*WHAT YOU WILL DO*. Return nothing but the lines from the one containing "Instruction: Open the 搜索(S) menu" through the end of the records below, exactly as they stand and without pictures.

[Data entries]
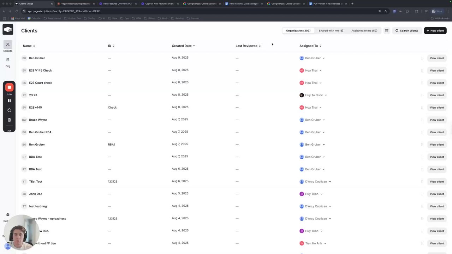Click View client for John Doe

click(436, 194)
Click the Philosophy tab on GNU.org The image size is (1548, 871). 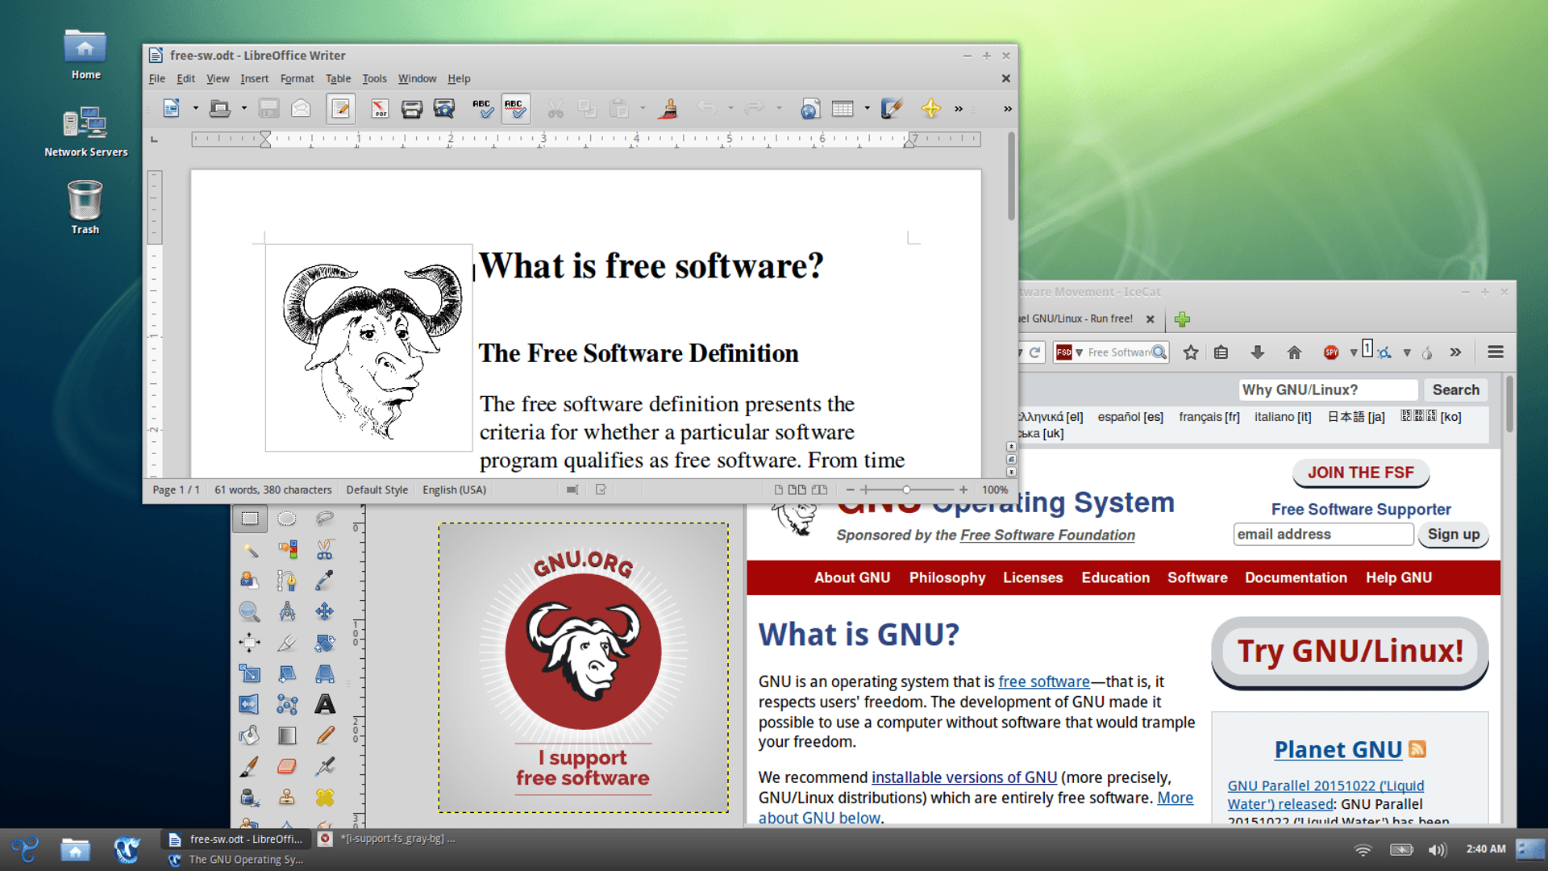(x=947, y=577)
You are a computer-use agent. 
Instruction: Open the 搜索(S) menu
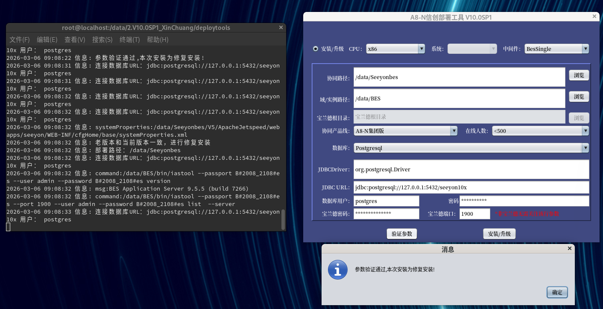[102, 39]
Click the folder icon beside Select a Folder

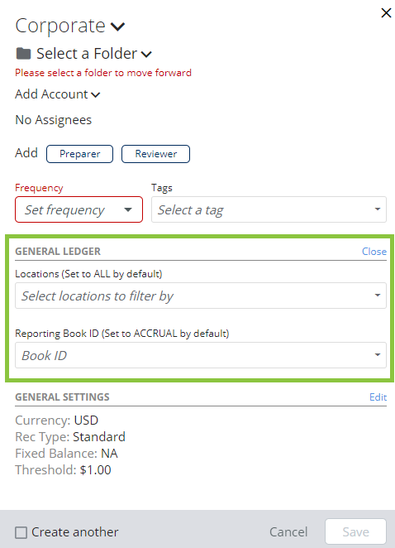pos(23,54)
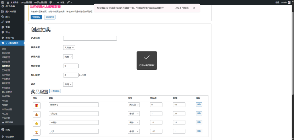Image resolution: width=294 pixels, height=140 pixels.
Task: Dismiss the translation notice with X
Action: coord(194,8)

*ANSWER FOR THE TASK*.
Instruction: Open the 搜索(S) menu
[102, 39]
Click the folder icon beside Select a Folder

pos(23,54)
Image resolution: width=294 pixels, height=140 pixels.
Task: Dismiss the translation notice with X
Action: coord(194,8)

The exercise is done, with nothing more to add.